2026-07-13 –, AI/ML
Through the construction of a Deep Research Agent, tutorial participants will learn the fundamental building blocks of LLM-driven applications. Starting with in-context learning and prompt design, we will progress through memory management, tool integration via the Model Context Protocol (MCP), and planning workflows. Participants will build a working agent that can query a Zotero citation library, synthesize literature summaries, and engage in multi-turn research conversations. We will also discuss failure modes, limitations, and the role of such agents in an age of coding assistants.
In this tutorial, we will walk you through the practical construction of a Deep Research Agent - an LLM-powered system that can search, summarize, and synthesize scientific literature from a Zotero library. While building agents can seem daunting, breaking it down into core components makes it approachable.

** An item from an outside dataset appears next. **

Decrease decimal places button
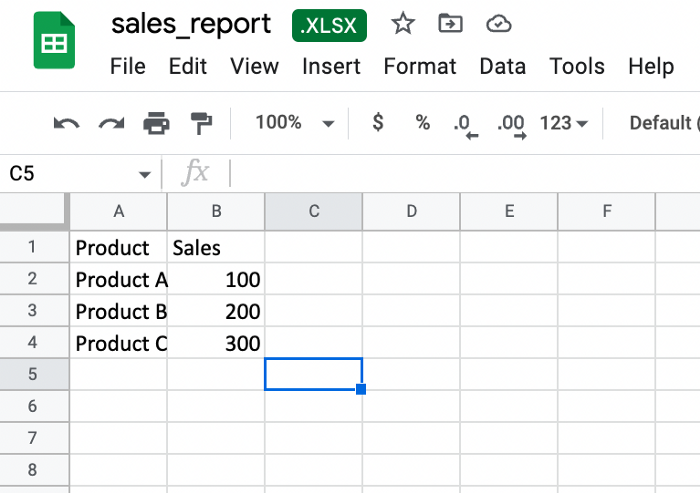[466, 126]
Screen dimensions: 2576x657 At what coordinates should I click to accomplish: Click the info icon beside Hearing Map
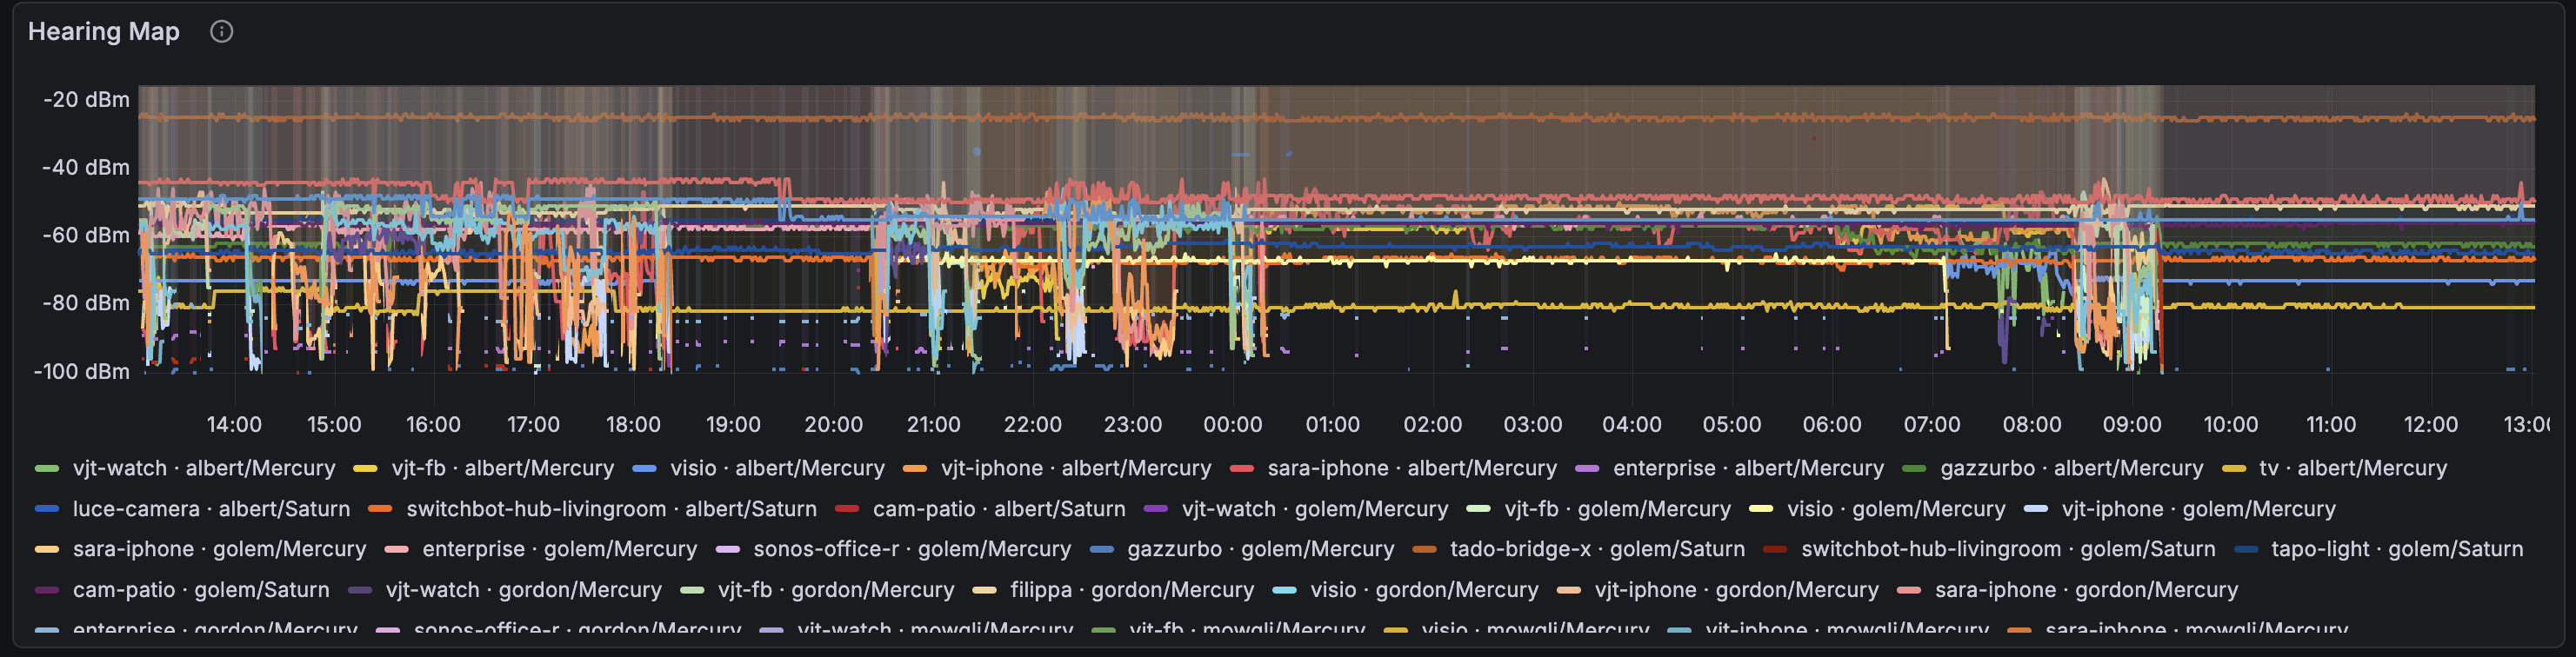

We will start with what we think is the most intuitive way to understand agents - seeing them as LLM-backed systems with memory, tools, and planning capabilities. From there, we will show you how to build each component: crafting effective prompts for research tasks, managing conversation state, connecting to external tools via MCP, and implementing both deterministic and ReAct-style planning workflows.
Based on our experience building research agents, we've designed a progression that builds a fully functional single agent. We will also demonstrate how specialized agents can collaborate on literature review tasks. Tutorial participants will leave with a working agent and the knowledge to customize it for their own research workflows.
This tutorial is structured based on what we wished we knew when we first started building LLM agents, and is ordered for maximum productivity in learning. By the end of the tutorial, participants should be able to build and customize their own research agents!
Tutorial participants should be comfortable with Python, including writing functions and working with dictionaries and lists. Familiarity with async/await patterns is helpful but not required. Prior experience with LLM APIs or agent frameworks is preferred - but we will teach these from scratch. Basic understanding of what an LLM is (e.g., having used ChatGPT or Claude) is expected.
Ben is the Lead Data Scientist at GoGuardian, working on text-based ML pipelines for student safety. Previously, he led Data Science teams in academia (Northeastern University, MIT) and industry (ThriveHive). He obtained his Masters in Public Health (MPH) from Johns Hopkins and his PhD in Policy Analysis from the Pardee RAND Graduate School. Since 2014, he has been working in data science for government, academia and industry. His major focus has been on Natural Language Processing (NLP) technology and applications. Throughout his career, he has pursued opportunities to contribute to the larger data science community. He has presented his work at conferences, published articles, taught courses in data science and NLP, and is co-organizer of the Boston chapter of PyData. He also contributes to volunteer projects applying data science tools for public good.
As Senior Principal Data Scientist at Moderna Eric leads the Data Science and Artificial Intelligence (Research) team to accelerate science to the speed of thought. Prior to Moderna, he was at the Novartis Institutes for Biomedical Research conducting biomedical data science research with a focus on using Bayesian statistical methods in the service of discovering medicines for patients. Prior to Novartis, he was an Insight Health Data Fellow in the summer of 2017 and defended his doctoral thesis in the Department of Biological Engineering at MIT in the spring of 2017.
Eric is also an open-source software developer and has led the development of pyjanitor, a clean API for cleaning data in Python, and nxviz, a visualization package for NetworkX. He is also on the core developer team of NetworkX and PyMC. In addition, he gives back to the community through code contributions, blogging, teaching, and writing.
His personal life motto is found in the Gospel of Luke 12:48.